Now it feels like anything is possible. Sometimes limited resources - financially, creatively - are to a project's benefit. That's why you get so many lovely indie games, I think.
Dear Mr Biggo: with the recent "unpleasantness" surrounding the Nintendo Switch release, which console launch in history really got you out of bed thinking "oh man, this is gonna be one stone-gold groovy machine, I can't wait to get my freak on with it"?
Sidney Potter
Before I cared about my Megadrive library (i.e. when I saw those games as retro), I gave my copies of Sonic CD, Jungle Strike, Mega Games 3, and Flashback to a friend over the course of two or three of their birthdays. Now I'm thinking about collecting Megadrive games, it sort of stings. Have you ever given away stuff to friends that you wished you'd held onto in retrospect?
Stuart Lindsay
Incidentally, my old Digi 3DO now lives with teletext graphics guru Horsenburger. I didn't know this until I went to his house the year before last, and he had a 3DO, and I said "Oh! You've got a 3DO", and he said "Yes - it's yours". I had no idea I'd ever lent it to him. I don't want it back anyway. What would I even do with it?

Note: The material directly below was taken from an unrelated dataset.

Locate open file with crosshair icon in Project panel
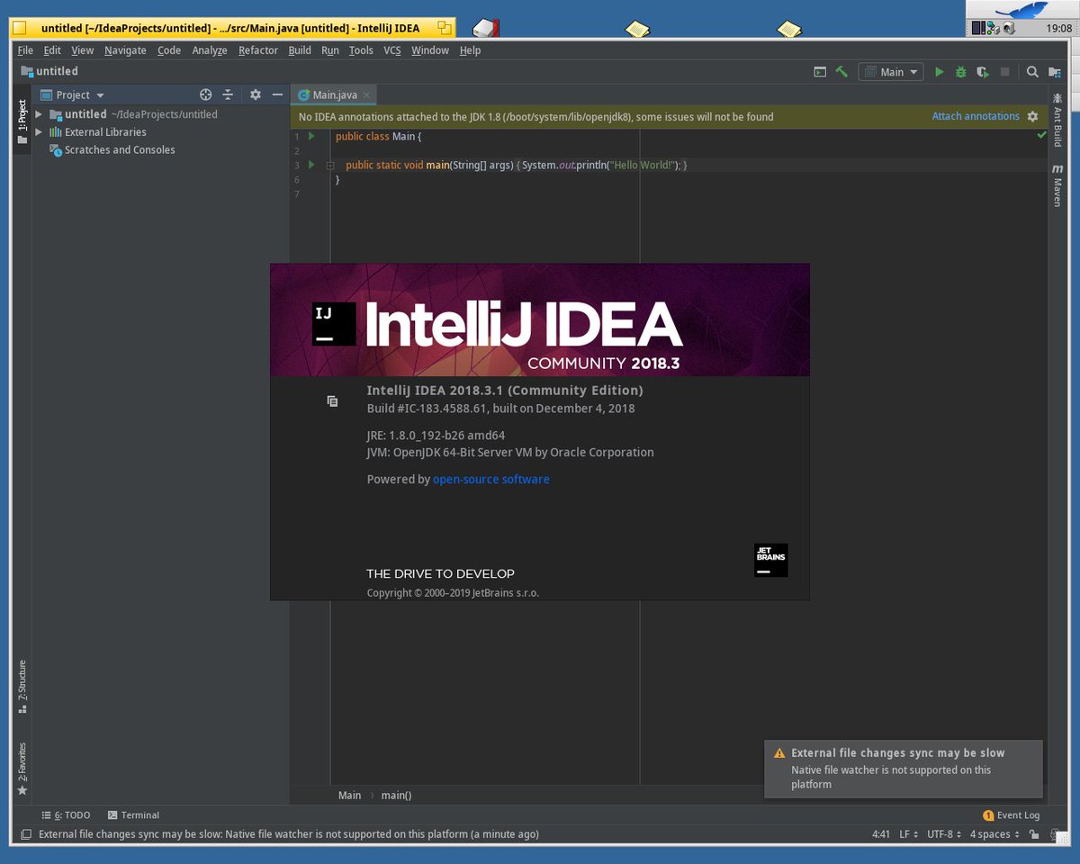1080x864 pixels. 205,94
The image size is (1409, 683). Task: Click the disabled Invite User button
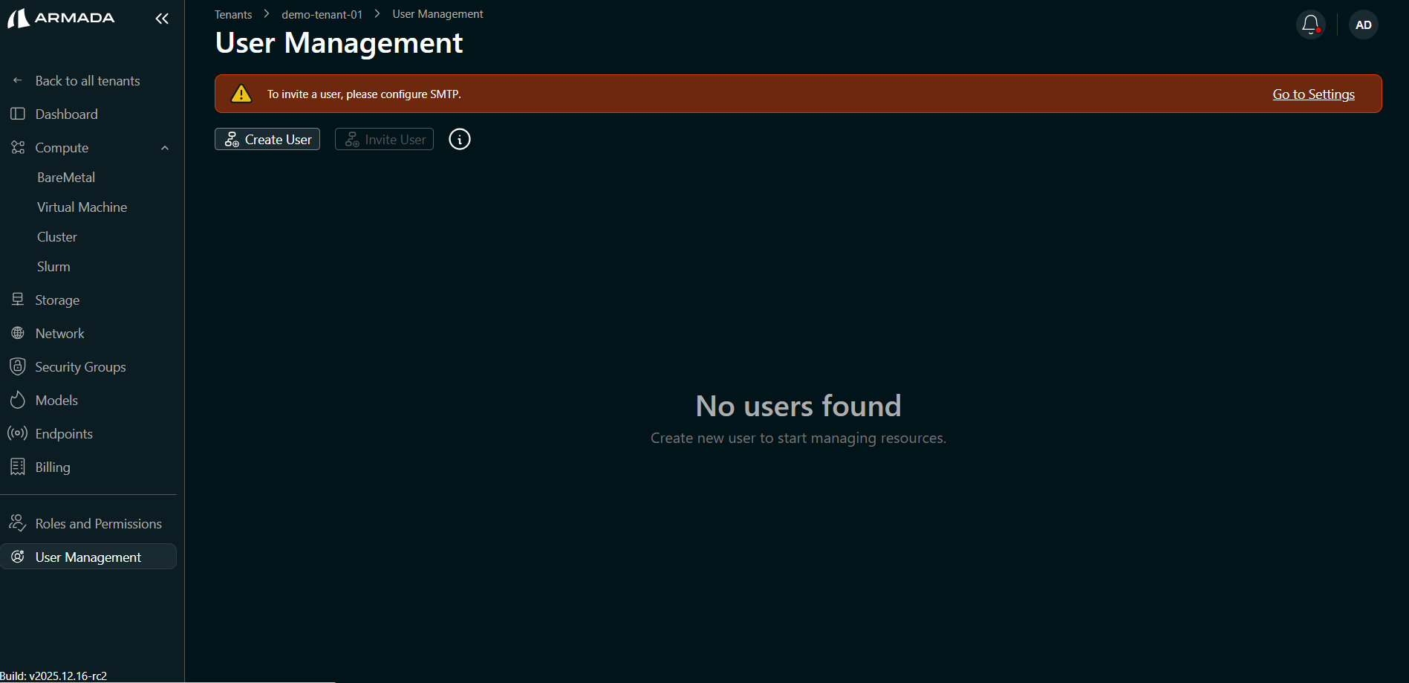[384, 139]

Speaking of friends of mine who turned out to be thieves, this has reminded me of the time that a boy called Kevin Hill came round to my house, and as he was leaving I saw in his bag that he had my Donkey Kong Game & Watch and a dartboard-shaped rubber of mine, which he'd taken a shine to.
Quite innocently, I suggested they might have fallen in there, but then he suddenly burst into tears and ran away, and I realised he'd tried to steal them.